Setelah satu jam pertama setelah trauma, pasien dengan cedera kaki dan
pergelangan kaki yang parah harus dinilai untuk semua parameter lokal dan
sistemik dan memiliki algoritma pengobatan didefinisikan: perawatan total dini dan
pengobatan bertahap. Pengobatan bertahap sendiri terdiri dari pengobatan awal dan
pengobatan pasti. Pengobatan awal atau pendekatan awal untuk cedera kaki yang
kompleks sudah jelas tujuan dan dibagi menjadi tiga bagian, yaitu: mencegah
perkembangan iskemia dan nekrosis, mencegah infeksi, dan memutuskan antara
amputasi dan rekonstruksi
Hasil:
Hasil penelitian menunjukkan sebuah studi multisenter prospektif menyelidiki hasil
fungsional dari 569 pasien dengan cedera ekstremitas bawah yang parah,
mengakibatkan rekonstruksi atau amputasi. Dalam dua tahun perawatan lebih
lanjut, tidak ada perbedaan signifikan antara amputasi dan kelompok rekonstruksi
unttuk skor dan waktu untuk kembali bekerja. Para pasien yang menjalani
rekonstruksi memiliki tingkat penerimaan kembali ke rumah sakit yang lebij tinggi.

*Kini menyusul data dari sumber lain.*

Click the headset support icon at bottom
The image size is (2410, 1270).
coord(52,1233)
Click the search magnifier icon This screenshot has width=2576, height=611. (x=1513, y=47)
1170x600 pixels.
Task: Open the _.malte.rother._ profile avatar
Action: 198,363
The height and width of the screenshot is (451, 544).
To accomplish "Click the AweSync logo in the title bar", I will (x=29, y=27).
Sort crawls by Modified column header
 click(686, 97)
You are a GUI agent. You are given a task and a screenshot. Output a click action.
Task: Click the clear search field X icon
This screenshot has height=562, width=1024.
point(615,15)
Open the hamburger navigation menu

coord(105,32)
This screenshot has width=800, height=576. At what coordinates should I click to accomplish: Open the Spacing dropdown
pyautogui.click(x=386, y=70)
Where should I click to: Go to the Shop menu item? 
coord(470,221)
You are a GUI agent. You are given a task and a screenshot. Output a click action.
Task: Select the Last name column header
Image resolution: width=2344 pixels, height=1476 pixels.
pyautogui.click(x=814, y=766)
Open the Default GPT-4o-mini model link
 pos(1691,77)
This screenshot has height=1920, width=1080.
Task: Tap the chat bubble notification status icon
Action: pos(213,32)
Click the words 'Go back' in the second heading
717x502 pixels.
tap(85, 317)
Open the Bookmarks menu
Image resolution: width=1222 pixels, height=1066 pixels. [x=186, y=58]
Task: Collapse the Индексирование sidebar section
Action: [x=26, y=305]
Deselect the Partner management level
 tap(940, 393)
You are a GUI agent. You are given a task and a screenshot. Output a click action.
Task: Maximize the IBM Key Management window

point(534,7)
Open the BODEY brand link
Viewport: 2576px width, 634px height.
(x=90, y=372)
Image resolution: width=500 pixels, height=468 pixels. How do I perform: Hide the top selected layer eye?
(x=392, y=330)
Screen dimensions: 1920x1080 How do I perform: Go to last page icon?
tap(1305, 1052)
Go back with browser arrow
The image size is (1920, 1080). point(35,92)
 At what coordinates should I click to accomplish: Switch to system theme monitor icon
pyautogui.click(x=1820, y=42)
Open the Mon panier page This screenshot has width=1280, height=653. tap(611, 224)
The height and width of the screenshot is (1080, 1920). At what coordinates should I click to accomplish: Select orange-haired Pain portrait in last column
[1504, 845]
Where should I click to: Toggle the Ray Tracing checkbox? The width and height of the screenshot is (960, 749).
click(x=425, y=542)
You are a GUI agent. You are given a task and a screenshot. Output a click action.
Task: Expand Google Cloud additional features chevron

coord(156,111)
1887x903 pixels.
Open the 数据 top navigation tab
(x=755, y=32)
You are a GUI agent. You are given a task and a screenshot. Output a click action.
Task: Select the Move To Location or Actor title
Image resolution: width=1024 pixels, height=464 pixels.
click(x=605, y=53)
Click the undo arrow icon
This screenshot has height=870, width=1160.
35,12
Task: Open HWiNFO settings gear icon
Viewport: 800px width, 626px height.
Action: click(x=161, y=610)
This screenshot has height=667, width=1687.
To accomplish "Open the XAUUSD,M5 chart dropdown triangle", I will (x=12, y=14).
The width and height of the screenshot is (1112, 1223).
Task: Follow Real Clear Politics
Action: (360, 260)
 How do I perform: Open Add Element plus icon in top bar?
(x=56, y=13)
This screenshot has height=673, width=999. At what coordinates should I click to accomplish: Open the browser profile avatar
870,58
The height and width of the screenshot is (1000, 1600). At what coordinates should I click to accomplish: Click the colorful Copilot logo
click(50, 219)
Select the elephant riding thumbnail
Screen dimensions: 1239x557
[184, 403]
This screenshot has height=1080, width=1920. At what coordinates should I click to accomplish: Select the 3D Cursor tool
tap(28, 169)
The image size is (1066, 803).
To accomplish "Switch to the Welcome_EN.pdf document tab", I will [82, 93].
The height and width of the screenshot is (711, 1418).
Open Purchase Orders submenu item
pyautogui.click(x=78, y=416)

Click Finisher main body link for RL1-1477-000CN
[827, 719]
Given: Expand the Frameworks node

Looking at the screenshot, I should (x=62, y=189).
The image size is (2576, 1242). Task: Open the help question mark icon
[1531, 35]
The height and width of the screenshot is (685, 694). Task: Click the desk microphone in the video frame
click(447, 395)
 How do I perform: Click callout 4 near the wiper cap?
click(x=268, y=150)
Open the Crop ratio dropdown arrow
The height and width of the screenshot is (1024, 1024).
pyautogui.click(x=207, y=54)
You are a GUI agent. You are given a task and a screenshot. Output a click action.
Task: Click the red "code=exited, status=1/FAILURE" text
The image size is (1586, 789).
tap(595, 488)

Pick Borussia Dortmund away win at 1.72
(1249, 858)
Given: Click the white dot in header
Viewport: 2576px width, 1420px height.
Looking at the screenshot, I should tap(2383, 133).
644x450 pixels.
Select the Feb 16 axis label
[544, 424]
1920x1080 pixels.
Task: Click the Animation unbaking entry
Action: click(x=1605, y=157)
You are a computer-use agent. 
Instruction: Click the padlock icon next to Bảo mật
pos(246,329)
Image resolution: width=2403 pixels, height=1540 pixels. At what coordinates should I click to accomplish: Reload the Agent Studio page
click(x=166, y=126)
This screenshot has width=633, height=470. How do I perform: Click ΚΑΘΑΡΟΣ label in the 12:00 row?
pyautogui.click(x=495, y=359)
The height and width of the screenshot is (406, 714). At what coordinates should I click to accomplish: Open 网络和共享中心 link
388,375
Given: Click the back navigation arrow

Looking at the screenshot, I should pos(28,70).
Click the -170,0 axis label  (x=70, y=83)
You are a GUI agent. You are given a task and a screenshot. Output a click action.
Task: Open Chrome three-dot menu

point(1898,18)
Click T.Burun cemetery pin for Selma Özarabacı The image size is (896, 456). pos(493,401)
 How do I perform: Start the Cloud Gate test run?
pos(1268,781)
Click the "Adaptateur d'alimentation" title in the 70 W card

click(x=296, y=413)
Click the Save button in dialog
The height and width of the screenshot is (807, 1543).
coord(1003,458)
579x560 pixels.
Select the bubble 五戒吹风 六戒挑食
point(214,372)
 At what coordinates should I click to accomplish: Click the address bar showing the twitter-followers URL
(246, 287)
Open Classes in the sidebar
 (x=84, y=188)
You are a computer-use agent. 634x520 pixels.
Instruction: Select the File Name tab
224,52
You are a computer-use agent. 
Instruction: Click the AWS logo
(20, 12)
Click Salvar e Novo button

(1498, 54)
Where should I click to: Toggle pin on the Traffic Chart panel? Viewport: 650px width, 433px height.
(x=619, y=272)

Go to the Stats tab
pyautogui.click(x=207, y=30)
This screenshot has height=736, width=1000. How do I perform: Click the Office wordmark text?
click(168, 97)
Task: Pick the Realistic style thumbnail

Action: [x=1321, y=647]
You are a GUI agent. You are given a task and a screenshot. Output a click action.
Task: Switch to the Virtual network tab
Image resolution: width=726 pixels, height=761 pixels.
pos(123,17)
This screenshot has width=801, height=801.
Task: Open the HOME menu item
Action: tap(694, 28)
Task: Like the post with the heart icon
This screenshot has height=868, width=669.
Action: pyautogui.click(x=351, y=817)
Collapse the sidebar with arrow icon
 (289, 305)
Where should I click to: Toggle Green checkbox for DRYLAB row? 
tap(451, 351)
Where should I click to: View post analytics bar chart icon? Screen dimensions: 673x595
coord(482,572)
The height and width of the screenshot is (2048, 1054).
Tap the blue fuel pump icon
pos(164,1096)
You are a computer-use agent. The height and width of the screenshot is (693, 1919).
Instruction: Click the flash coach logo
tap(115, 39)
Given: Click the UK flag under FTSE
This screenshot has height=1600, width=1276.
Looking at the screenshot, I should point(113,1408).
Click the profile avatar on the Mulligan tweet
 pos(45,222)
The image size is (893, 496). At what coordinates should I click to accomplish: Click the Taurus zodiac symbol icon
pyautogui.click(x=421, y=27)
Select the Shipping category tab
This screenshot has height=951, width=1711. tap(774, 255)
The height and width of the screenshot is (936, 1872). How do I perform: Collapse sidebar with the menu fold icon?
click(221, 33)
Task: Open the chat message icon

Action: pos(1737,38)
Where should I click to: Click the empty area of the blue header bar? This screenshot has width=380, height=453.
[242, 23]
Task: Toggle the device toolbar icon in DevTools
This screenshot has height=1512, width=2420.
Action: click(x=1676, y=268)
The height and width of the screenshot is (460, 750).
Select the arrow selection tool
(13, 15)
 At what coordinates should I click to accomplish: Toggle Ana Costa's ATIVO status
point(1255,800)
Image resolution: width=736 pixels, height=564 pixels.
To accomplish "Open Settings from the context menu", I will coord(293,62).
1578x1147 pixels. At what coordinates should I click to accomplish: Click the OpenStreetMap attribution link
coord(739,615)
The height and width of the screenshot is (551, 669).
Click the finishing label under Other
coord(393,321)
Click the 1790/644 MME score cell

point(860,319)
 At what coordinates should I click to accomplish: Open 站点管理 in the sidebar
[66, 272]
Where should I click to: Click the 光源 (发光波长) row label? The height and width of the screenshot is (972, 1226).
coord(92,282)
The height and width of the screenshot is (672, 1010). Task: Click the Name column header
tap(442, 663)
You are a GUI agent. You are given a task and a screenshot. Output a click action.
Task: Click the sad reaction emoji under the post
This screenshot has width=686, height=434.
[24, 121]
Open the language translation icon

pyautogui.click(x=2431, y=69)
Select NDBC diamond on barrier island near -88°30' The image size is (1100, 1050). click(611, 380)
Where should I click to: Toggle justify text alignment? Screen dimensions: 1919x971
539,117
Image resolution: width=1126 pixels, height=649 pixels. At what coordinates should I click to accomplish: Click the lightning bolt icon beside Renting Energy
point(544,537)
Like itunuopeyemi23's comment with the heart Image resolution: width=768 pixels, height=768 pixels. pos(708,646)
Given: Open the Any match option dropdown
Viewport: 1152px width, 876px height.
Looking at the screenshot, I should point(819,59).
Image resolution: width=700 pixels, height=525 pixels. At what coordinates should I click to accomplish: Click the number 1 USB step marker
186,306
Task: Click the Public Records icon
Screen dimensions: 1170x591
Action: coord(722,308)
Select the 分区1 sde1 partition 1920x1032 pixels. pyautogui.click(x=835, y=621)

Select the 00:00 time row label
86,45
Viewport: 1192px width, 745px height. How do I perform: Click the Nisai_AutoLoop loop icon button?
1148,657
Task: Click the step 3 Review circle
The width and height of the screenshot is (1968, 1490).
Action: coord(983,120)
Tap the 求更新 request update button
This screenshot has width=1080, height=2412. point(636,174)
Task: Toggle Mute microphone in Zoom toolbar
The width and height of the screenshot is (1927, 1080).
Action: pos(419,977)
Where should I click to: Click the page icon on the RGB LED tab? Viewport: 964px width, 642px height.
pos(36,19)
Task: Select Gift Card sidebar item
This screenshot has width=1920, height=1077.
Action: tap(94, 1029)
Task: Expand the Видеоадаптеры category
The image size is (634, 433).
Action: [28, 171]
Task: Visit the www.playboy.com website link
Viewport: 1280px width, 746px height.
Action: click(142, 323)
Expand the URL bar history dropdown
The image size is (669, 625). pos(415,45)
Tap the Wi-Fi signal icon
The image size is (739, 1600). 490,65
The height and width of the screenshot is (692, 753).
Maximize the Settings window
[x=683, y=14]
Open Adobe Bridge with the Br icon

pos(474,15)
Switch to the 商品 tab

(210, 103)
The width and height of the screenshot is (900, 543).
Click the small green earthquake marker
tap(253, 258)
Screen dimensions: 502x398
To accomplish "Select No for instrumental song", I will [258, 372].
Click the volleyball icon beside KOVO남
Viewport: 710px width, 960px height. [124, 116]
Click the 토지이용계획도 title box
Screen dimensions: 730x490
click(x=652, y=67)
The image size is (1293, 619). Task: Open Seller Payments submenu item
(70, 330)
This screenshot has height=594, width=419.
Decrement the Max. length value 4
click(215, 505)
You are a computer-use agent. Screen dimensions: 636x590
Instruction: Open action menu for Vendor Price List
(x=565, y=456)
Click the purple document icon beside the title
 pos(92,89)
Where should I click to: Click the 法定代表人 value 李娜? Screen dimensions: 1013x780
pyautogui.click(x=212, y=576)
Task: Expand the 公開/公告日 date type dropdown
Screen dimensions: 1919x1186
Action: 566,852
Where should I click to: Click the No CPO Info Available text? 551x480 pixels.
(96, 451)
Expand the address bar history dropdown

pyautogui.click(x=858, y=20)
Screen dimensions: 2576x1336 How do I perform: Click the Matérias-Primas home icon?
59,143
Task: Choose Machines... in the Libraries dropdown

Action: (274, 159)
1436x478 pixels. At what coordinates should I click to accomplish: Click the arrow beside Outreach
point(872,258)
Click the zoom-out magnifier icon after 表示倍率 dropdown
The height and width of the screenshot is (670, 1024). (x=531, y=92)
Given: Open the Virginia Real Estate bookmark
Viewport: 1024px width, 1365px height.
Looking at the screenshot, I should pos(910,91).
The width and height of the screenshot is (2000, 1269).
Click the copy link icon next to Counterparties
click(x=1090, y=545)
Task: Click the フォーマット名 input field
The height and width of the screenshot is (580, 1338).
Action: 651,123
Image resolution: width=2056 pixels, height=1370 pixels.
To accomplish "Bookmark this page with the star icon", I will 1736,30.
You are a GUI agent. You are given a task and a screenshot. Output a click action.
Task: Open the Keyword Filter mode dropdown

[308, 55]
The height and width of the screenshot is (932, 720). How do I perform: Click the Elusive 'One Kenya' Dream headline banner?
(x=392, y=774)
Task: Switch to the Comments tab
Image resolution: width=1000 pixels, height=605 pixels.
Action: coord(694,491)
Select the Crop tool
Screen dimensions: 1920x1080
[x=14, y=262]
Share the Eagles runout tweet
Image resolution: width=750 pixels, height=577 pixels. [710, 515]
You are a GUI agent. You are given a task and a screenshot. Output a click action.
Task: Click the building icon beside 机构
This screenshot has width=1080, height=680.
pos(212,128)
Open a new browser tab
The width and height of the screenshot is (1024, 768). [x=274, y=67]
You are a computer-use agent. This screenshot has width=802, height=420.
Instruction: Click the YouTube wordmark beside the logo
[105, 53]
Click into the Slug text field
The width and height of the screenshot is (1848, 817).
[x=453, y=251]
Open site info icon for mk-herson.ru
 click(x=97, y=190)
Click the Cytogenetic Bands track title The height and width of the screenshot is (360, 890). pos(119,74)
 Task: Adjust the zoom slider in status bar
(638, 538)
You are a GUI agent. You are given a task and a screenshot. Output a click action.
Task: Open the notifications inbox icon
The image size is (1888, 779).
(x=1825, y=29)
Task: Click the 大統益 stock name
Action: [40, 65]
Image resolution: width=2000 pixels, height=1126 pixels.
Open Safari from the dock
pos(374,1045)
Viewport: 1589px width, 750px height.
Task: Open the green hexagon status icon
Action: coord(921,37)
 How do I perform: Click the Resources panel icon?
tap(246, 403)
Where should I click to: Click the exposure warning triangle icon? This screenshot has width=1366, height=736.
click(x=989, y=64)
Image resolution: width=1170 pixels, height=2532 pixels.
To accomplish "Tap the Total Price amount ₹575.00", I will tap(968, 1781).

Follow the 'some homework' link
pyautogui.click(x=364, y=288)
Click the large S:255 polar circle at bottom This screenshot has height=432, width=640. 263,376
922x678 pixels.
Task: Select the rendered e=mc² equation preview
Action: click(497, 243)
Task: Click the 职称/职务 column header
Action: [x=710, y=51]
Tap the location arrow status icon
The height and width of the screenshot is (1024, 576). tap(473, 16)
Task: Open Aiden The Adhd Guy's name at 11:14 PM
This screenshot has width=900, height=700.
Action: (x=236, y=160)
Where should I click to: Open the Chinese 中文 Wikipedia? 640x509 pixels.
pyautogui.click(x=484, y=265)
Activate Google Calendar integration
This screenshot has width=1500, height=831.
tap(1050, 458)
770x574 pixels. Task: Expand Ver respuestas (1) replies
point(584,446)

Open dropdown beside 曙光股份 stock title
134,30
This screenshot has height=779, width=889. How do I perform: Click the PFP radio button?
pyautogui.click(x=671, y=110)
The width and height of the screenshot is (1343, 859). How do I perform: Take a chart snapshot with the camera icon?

Penulis menunjukkan bahwa kualitas hidup pada pasien rekonstruksi anggota tubuh
lebih dapat menerima kenyataan secara psikologis dibandingkan dengan amputasi
pasca trauma, meskipun dilihat dari hal fisik untuk kedua pilihan pengobatan
tersebut adalah sama saja.

Kesimpulan:
Ada banyak perkembangan dalam pengobatan cedera kaki dan pergelangan kaki
yang kompleks selama tiga dekade terakhir. Hasil fungsional akhir perlu
diproyeksikan sejak awal dari pengobatan. Meskipun menyelematkan anggota
tubuh mungkin secara psikologis lebih baik pada prinsipnya, namun kaki kaku,
nyeri dan/atau tidak sensitif tidak berfungsi mungkin mewakili hasil yang jauh lebih
buruk dengan kebutuhan sekunder intervensi. Rawat inap dan rehabilitasi yang
berkepanjangan. Perawatan harus berdasarkan karakter dan kondisi lokal masing-
masing pasien. Jika ahli bedah memilih rekonstruksi pergelangan kaki dan kaki,
fiksasi internal yang stabil dan awal yang lembut cakupan jaringan diikuti oleh
protokol rehabilitasi agresif dan modifikasi alas kaki yang sesuai harus diterapkan
untuk mencapai tujuat pemulihan fungsional secara maksimal. Cedara kaki
kompleks yang sulit diobati dan mungkin memerlukan penanganan tindak lanjut
yang diperpanjang dengan perawatan spesialis.